_What the exercise asks:_
With pictures omitted, transcribe exactly the lines from the one containing "You are a GUI" to the end of the records below.

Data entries
-- Opening Marker --

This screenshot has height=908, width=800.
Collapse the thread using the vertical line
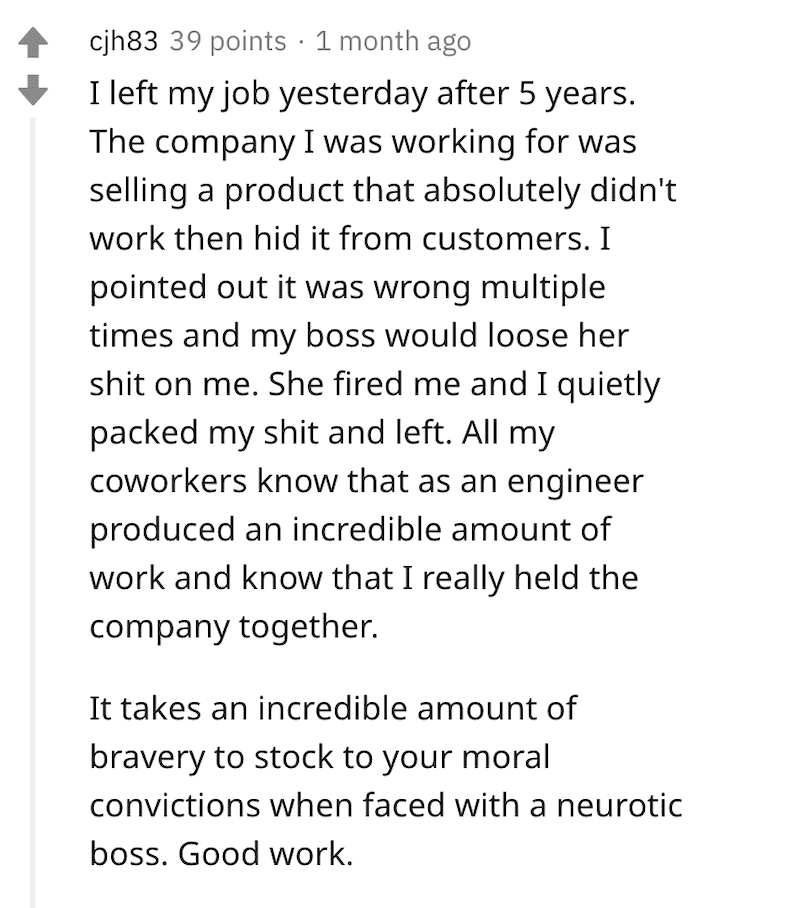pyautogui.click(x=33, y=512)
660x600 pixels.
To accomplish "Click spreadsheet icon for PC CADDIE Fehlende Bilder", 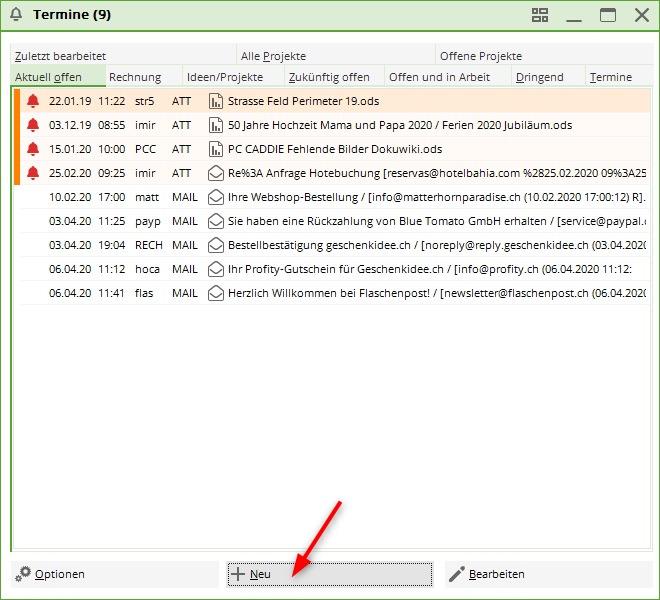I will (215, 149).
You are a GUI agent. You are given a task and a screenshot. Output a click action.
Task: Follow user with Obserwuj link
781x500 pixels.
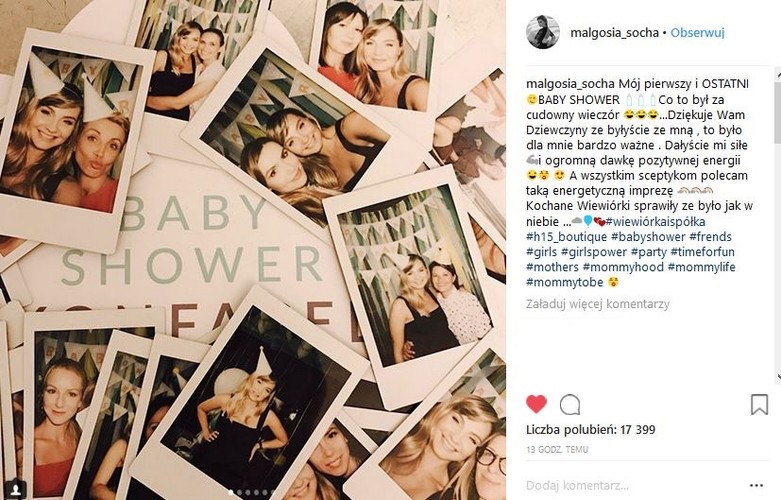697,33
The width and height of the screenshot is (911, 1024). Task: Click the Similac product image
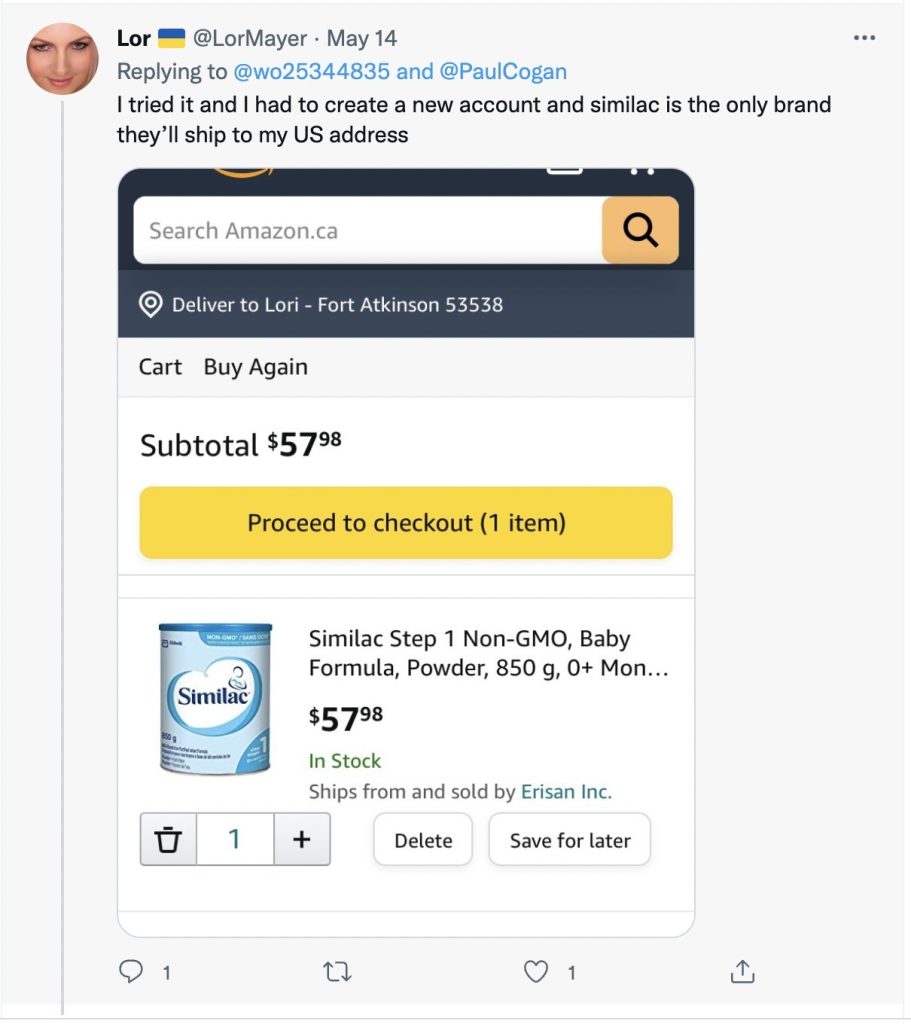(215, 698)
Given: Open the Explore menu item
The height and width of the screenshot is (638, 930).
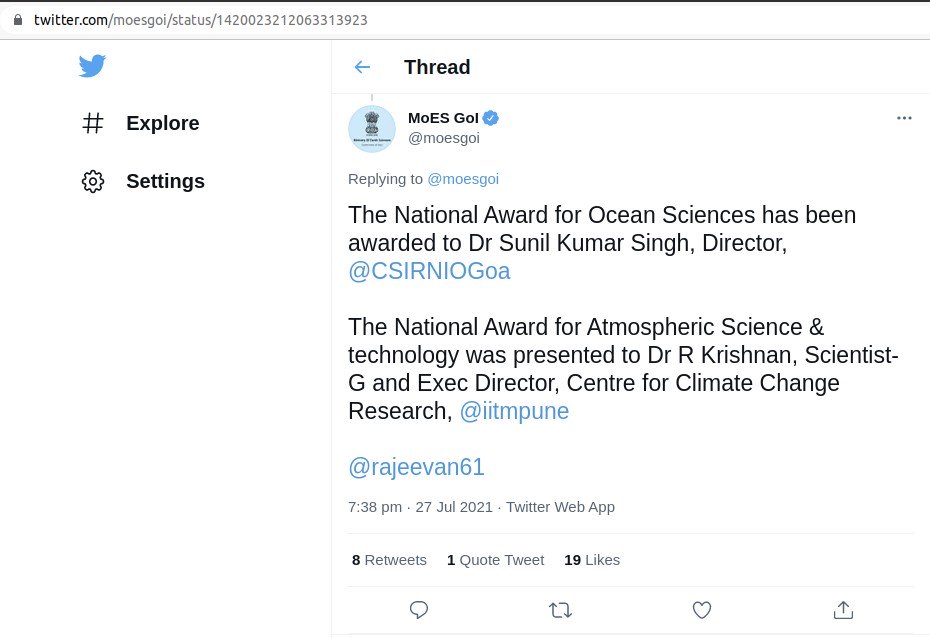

-- Closing Marker --

_Response:_
You are a GUI agent. You are given a task and a screenshot. Output a click action.
Task: Follow user with Obserwuj link
781x500 pixels.
697,33
The width and height of the screenshot is (911, 1024). Task: Click the Similac product image
(215, 698)
Given: Open the Explore menu item
The height and width of the screenshot is (638, 930).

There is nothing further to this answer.